## Quoted passage
_ _ _ _ _ _ _

If I understand correctly, then with atomicMemoryFence the various arguments map as:

AtomicUpdateOrdering Instruction Unintended side-effects

relaxed None No actual function.

acquiring dmb ishld Prevents earlier reads crossing the barrier.

releasing dmb ish Prevents later reads & writes crossing the barrier.

acquiringAndReleasing dmb ish

sequentiallyConsistent dmb ish

Is that correct? I'm basing it on Table B2-1 in the ARMv8 ARM.

I'm assuming use of the Inner Shareable domain because that seems to me like the most commonly applicable one for user-space code, because per the ARMv8 ARM:

The Inner Shareable domain is expected to be the set of PEs controlled by a single hypervisor or operating system.

The unintended side-effects appear to be because ARMv8 doesn't provide more nuanced modes for dmb…?

How do I get a dmb ishst instruction?

For ARMv8, yes those memory orderings compile down to those instructions.

The unintended side effects are not entirely unintended. Keep in mind that the compiler is also forced into preventing reads/writes from being reordered past certain fences. These are somewhat documented in the std::atomic_thread_fence documentation:

While an atomic store-release operation prevents all preceding reads and writes from moving past the store-release, an atomic_thread_fence with memory_order_release ordering prevents all preceding reads and writes from moving past all subsequent stores.

This is not only enforced by the CPU architecture itself, but also at the compiler level.

_ _ _ _ _ _ _

## Information shown
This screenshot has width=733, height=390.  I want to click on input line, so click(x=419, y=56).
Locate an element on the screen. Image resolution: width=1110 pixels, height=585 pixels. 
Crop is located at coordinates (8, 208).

_ _ _ _ _ _ _

## Job A
In the ARMv8 memory fence discussion, which table in the ARMv8 ARM is the mapping of orderings to instructions based on?
## Job B
Resume the ARMv8 memory fence discussion after its final sentence.

## Task answer A
Table B2-1

## Task answer B
If you want dmb ishst then you gotta write the assembly yourself More seriously though, the semantics of the current memory orderings best compile down to what you've written and anything besides those are outside of C++'s memory ordering model (which we're now using for our atomics). x86_64 for instance doesn't issue any instruction for fences besides sequentially consistent.

A lot of these barriers are way more granular than what Swift code is operating at. Also, keep in mind that not all architectures have support for these various barrier kinds, so it's not immediately obvious that we need an instruction barrier for only arm targets in Swift code. Perhaps for embedded targets it would make sense to say do an isb with inline assembly or something, but wouldn't be super useful outside of those environments I feel.

The other barrier we were interested in was std::atomic_signal_fence which is essentially just a compiler barrier. It doesn't emit any instructions whatsoever, but it does require the compiler to prevent reorderings from happening underneath your nose as well. This would require more effort to look into the SILOptimizer to fully support it, but it is something we're looking into.

wadetregaskis:

Acquire-release pairing (etc)

A lot of the time the nature of accesses is intrinsic in the variable, e.g. it's always relaxed, or you always read acquiring and store releasing, or it's always sequentially consistent. Should that be codified in the types themselves, e.g. Atomic<T> (meaning .relaxed), OrderedAtomic<T>, TotallyOrderedAtomic<T>, or somesuch?

It'd be nicer to use, then, because you wouldn't:

Have to specify the ordering on every access (and therefore could use standard operators etc), and

Couldn't accidentally screw it up by using the wrong ordering in an individual access (e.g. Xcode auto-completed .relaxed when you meant .releasing, and you didn't notice).

Maybe this is what is alluded to when the proposal says it's expected that higher-level data types are expected to be built atop these primitives?

At the end of the proposal, it does discuss this, although some of the arguments aren't persuasive to me.

This design puts the ordering specification far away from the actual operations -- obfuscating their meaning.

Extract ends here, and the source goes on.